Auditing popular Rust crates: how a one-line unsafe has nearly ruined everything

Following the actix-web incident (which is fixed now, at least mostly) I decided to poke other popular Rust libraries and see what comes of it.

The good news is I’ve poked at 6 popular crates now, and I’ve got not a single actually exploitable vulnerability. I am impressed. When I poked popular C libraries a few years ago it quickly ended in tears. The bad news is I’ve found one instance that was not a security vulnerability by sheer luck, plus a whole slew of denial-of-service bugs. And I can’t fix all of them by myself. Read on to find out how I did it, and how you can help!

My workflow was roughly like this:

  1. See if the crate has been fuzzed yet to identify low-hanging fruit.
  2. If it has been fuzzed, check sanity of fuzzing harness.
  3. If something is amiss, fuzz the crate.
  4. In case fuzzing turns up no bugs, eyeball the unsafes and try to check them for memory errors.
  5. If no horrific memory errors turn up, try to replace whatever’s under unsafe with safe code without sacrificing performance.

Turns out Rust community is awesome and not only has excellent integration for all three practical fuzzers along with a quick start guide for each, but also a huge collection of fuzz targets that covers a great deal of popular crates. Ack! Getting low-hanging fruit at step 1 is foiled!

So I’ve started checking whether fuzzing targets were written properly. Specifically, I’ve started looking for stuff that could block fuzzing — like checksums. A lot of formats have them internally, and PNG has not one but two — crc32 in png format and adler32 in deflate. And lo and behold, none of the crates were actually disabling checksums when fuzzing! This means that random input from fuzzer was rejected early (random data does not have a valid checksum in it, duh) and never actually reached the interesting decoding bits. So I’ve opened PRs for disabling checksums during fuzzing in miniz_oxide, png, lodepng-rust, and ogg, and then fuzzed them with checksums disabled. This got me:

inflate crate was the first where fuzzing has turned up nothing at all, so I've started eyeballing its unsafes and trying to rewrite them into safe code.
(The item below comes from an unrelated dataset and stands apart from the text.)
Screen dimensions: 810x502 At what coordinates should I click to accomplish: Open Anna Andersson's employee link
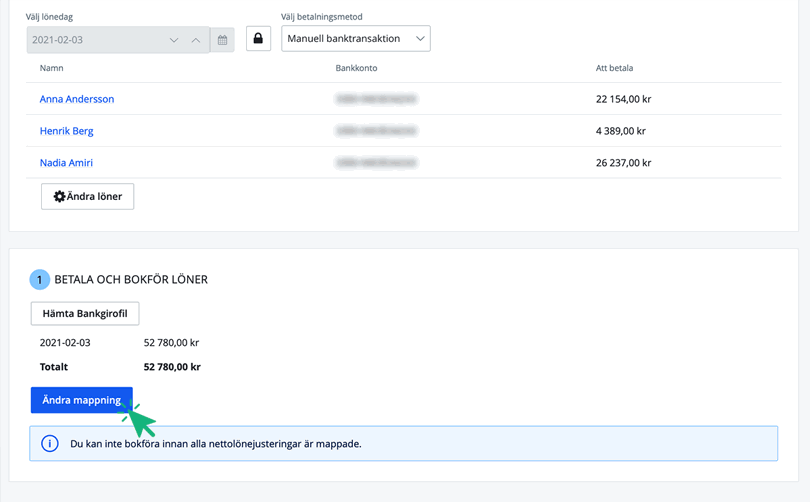click(x=77, y=99)
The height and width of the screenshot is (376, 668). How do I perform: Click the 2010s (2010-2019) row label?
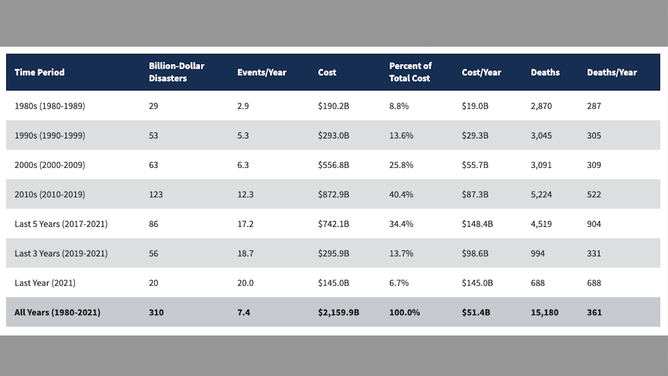click(50, 194)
I've added a benchmarking harness and started measuring whether reverting back to safe code hurts performance. cargo bench was too noisy, but I've quickly discovered criterion which got me the precision I needed (did I mention Rust tooling is awesome?). I got lucky - there were two unsafes with two-line safe equivalent commented out, and reverting back to safe code created no measurable performance difference. Apparently the compiler got smarter since that code was written, so I've just reverted back to safe code.

This left just one unsafe with a single line in it. Spot the security vulnerability. I would have missed it if the crate maintainer hadn’t pointed it out. If you can’t, there are hints at the end of this post.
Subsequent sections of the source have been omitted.